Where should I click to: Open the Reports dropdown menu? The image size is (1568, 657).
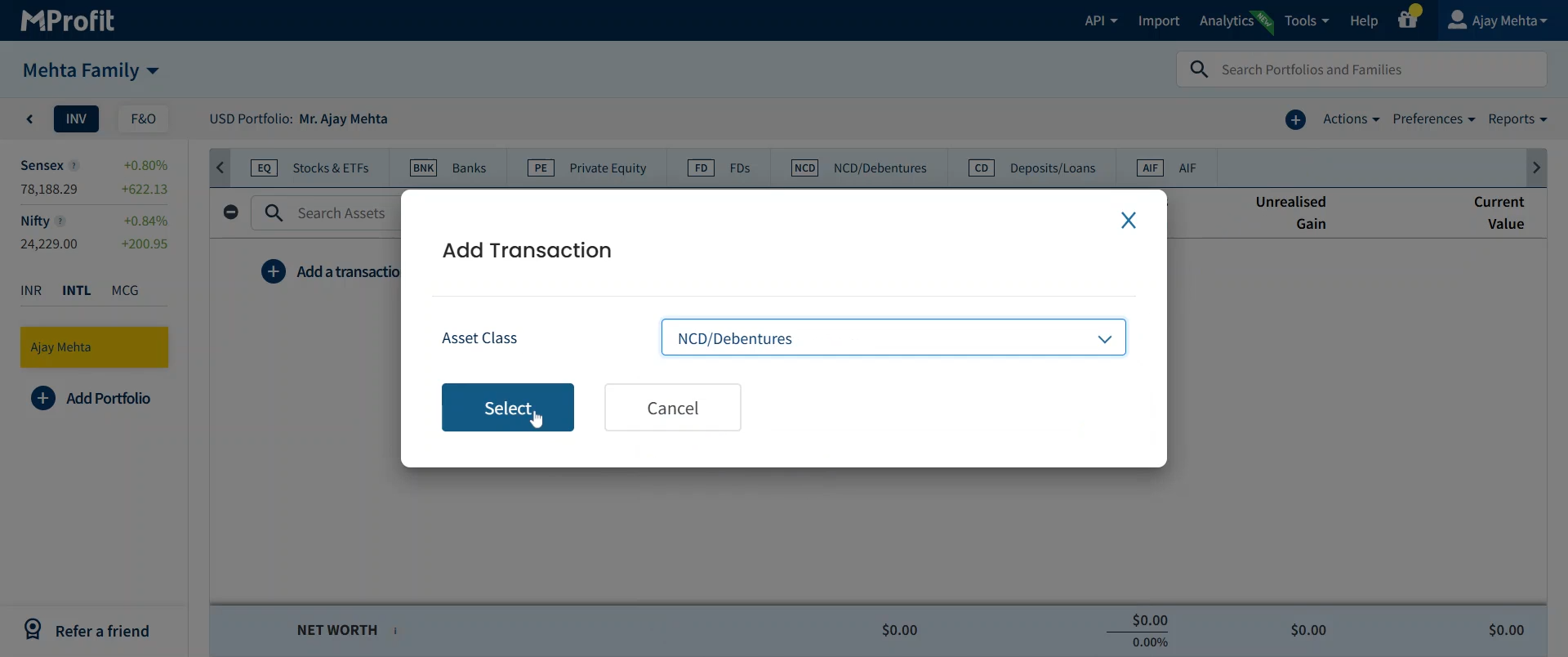tap(1517, 119)
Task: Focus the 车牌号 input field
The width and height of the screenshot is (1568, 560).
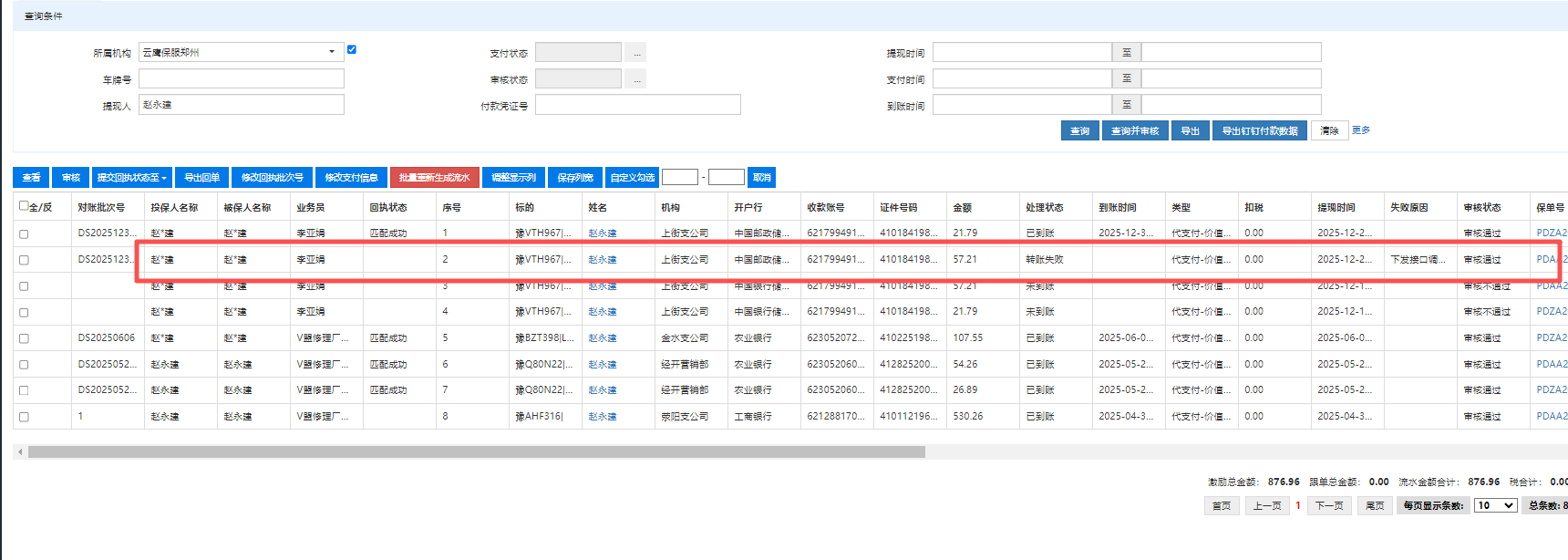Action: (x=242, y=79)
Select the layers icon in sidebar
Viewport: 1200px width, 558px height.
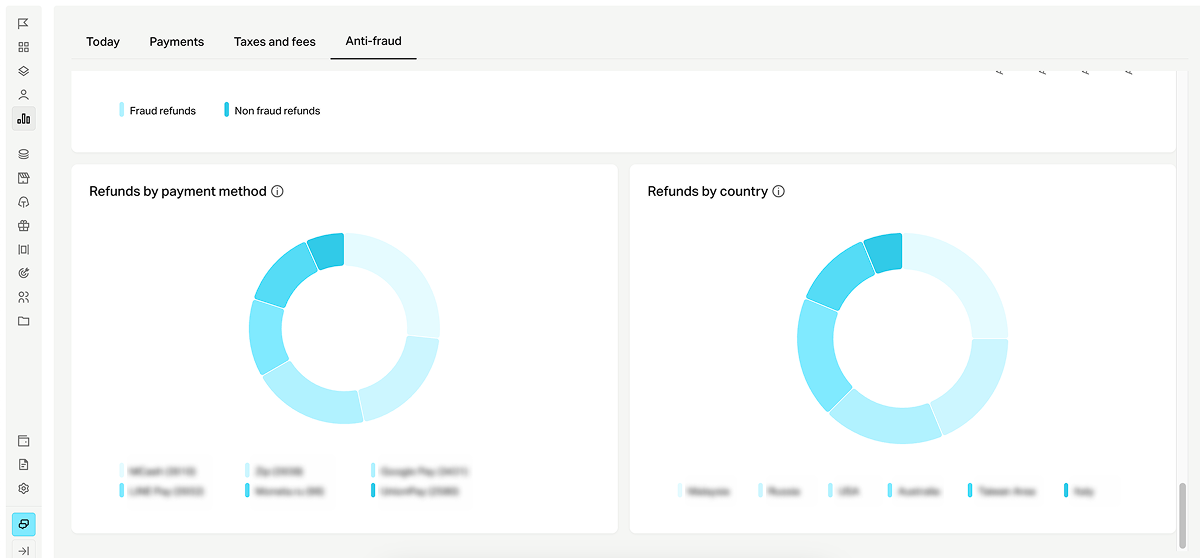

Assignment ▸ Retype precisely, and only, the lines from the one holding "Select the layers icon in sidebar" through the final line of the data above, with the pictures omitted.

Result for this task ▸
Select the layers icon in sidebar
Viewport: 1200px width, 558px height.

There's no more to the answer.